Advanced: PIM Simulation Tutorial#

This tutorial demonstrates how to use the Mase framework to model and simulate the models’ behaviour on PIM(process in memory) devices.

In this tutorial, we will focus on simulating the behaviour of PCM devices (phase change memory). For detailed information about the simulating parameters please refer to Hardware-aware training for large-scale and diverse deep learning inference workloads using in-memory computing-based accelerators

About the detail explanation of the device simulation, we can see the full main documentation for more details. Here just show the simulation and evaluation pipeline with mase framework.

Section 1. Evaluation with golden model#

In this section, we evaluate the baseline RoBERTa model on the MNLI (Multi-Genre Natural Language Inference) dataset. The MNLI dataset consists of pairs of sentences (a premise and a hypothesis) and the goal is to predict whether the premise entails, contradicts, or is neutral towards the hypothesis.

We use the JeremiahZ/roberta-base-mnli model, which is a RoBERTa-base model fine-tuned on MNLI.

from transformers import RobertaForSequenceClassification, AutoTokenizer
from chop.dataset.nlp.text_entailment import TextEntailmentDatasetMNLI
from torch.utils.data import DataLoader
import torch
from tqdm import tqdm

def evaluate(model, dataloader, device):
    model.eval()
    model.to(device)
    correct = 0
    total = 0
    with torch.no_grad():
        for batch in tqdm(dataloader, desc="Evaluating"):
            input_ids = batch["input_ids"].to(device)
            attention_mask = batch["attention_mask"].to(device)
            labels = batch["labels"].to(device).squeeze(-1)
            
            outputs = model(input_ids=input_ids, attention_mask=attention_mask)
            logits = outputs.logits
            preds = torch.argmax(logits, dim=-1)
            
            correct += (preds == labels).sum().item()
            total += labels.size(0)
    
    return correct / total

pretrained = "JeremiahZ/roberta-base-mnli"
tokenizer = AutoTokenizer.from_pretrained(pretrained)
model = RobertaForSequenceClassification.from_pretrained(pretrained)

# Load a small subset of MNLI validation set for quick evaluation
dataset = TextEntailmentDatasetMNLI(split="validation_matched", tokenizer=tokenizer, max_token_len=128, num_workers=4)
dataloader = DataLoader(dataset, batch_size=16)

device = torch.device("cuda" if torch.cuda.is_available() else "cpu")
accuracy = evaluate(model, dataloader, device)
print(f"Golden Model Accuracy: {accuracy:.4f}")

Output:

Evaluating: 100%|██████████| 614/614 [00:35<00:00, 17.13it/s]Golden Model Accuracy: 0.8728

Section 2. Evaluation with transformed model#

Now we apply the pim_matmul_transform_pass to simulate the PIM hardware.

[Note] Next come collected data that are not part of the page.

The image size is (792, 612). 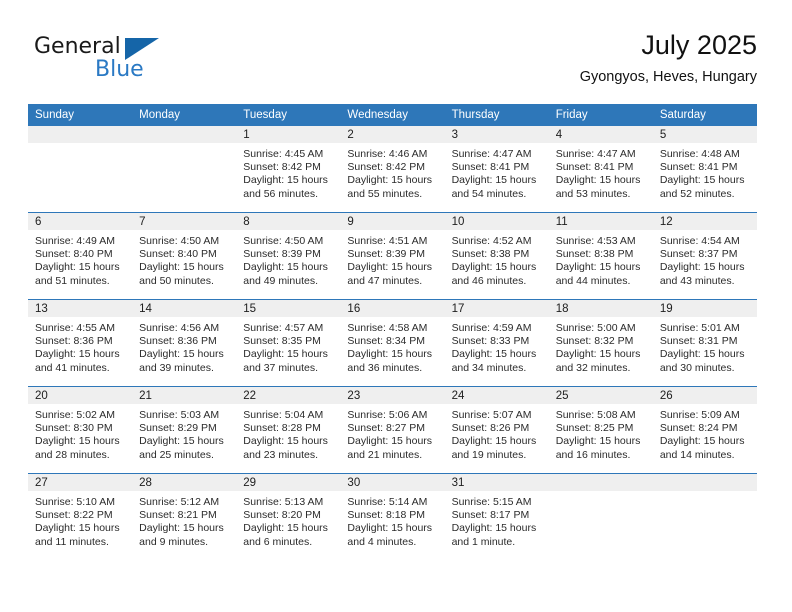 I want to click on sunset-text: Sunset: 8:36 PM, so click(x=74, y=342).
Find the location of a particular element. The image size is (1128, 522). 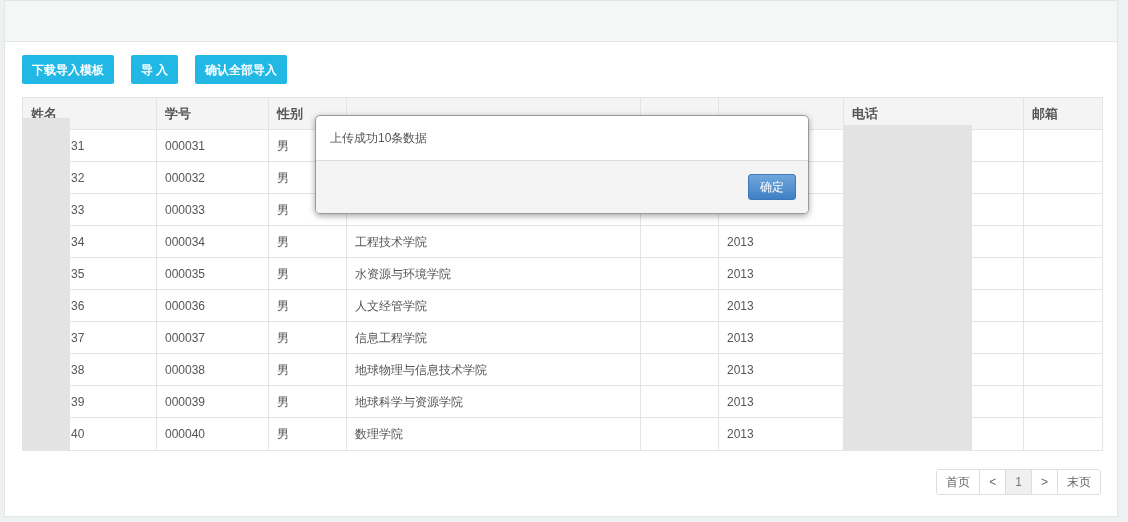

table-cell-text: 32 is located at coordinates (78, 178).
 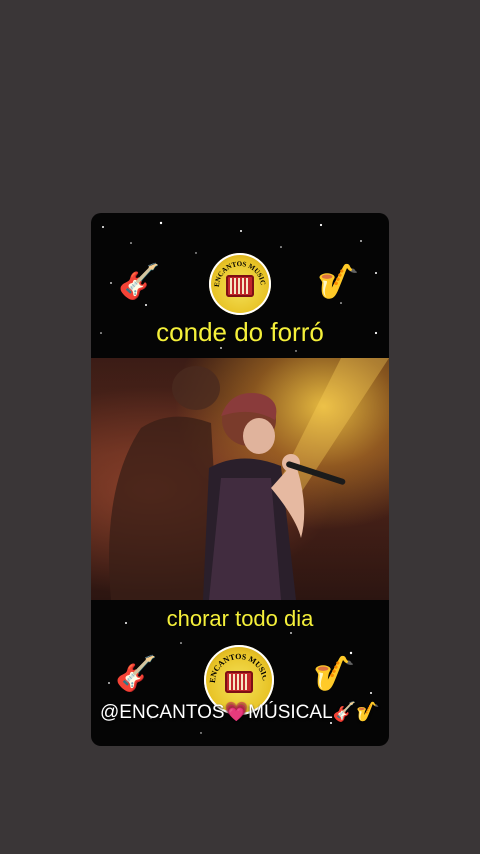 What do you see at coordinates (240, 332) in the screenshot?
I see `top-caption: conde do forró` at bounding box center [240, 332].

We configure the transform to use PCM (Phase Change Memory) tiles with a core size of 256. We can enable various non-idealities like programming noise and read noise to see how they impact the model’s performance.

Configuration Details:#

  • tile_type: The type of PIM technology to simulate (e.g., ‘pcm’, ‘sram’, ‘reram’).

  • core_size: The size of the crossbar array (e.g., 256x256).

  • num_bits: The number of bits used for weights and activations.

  • programming_noise: Simulates variability during the programming of PIM cells.

  • read_noise: Simulates noise during the read-out process.

  • ir_drop: Simulates voltage drops along the crossbar lines.

  • out_noise: Simulates noise at the output of the crossbar.

from chop.passes.module.transforms import pim_matmul_transform_pass
import copy

q_config = {
    "by": "type",
    "linear": {
        "config": {
            "tile_type": "pcm",
            "core_size": 256,
            "num_bits": 8,
            "programming_noise": True,
            "read_noise": True,
            "ir_drop": True,
            "out_noise": True,
        }
    },
}

# Apply the transform pass
transformed_model = copy.deepcopy(model)
qmodel, _ = pim_matmul_transform_pass(transformed_model, q_config)

q_accuracy = evaluate(qmodel, dataloader, device)
print(f"Transformed Model Accuracy (with PIM noise): {q_accuracy:.4f}")

Output:

Evaluating: 100%|██████████| 614/614 [15:49<00:00,  1.55s/it]Transformed Model Accuracy (with PIM noise): 0.3293

Conclusion#

In this tutorial, we demonstrated how to:

  1. Load a pretrained RoBERTa model and evaluate it on the MNLI dataset.

  2. Use pim_matmul_transform_pass to simulate hardware non-idealities for PIM devices.

  3. Evaluate the impact of these non-idealities on model accuracy.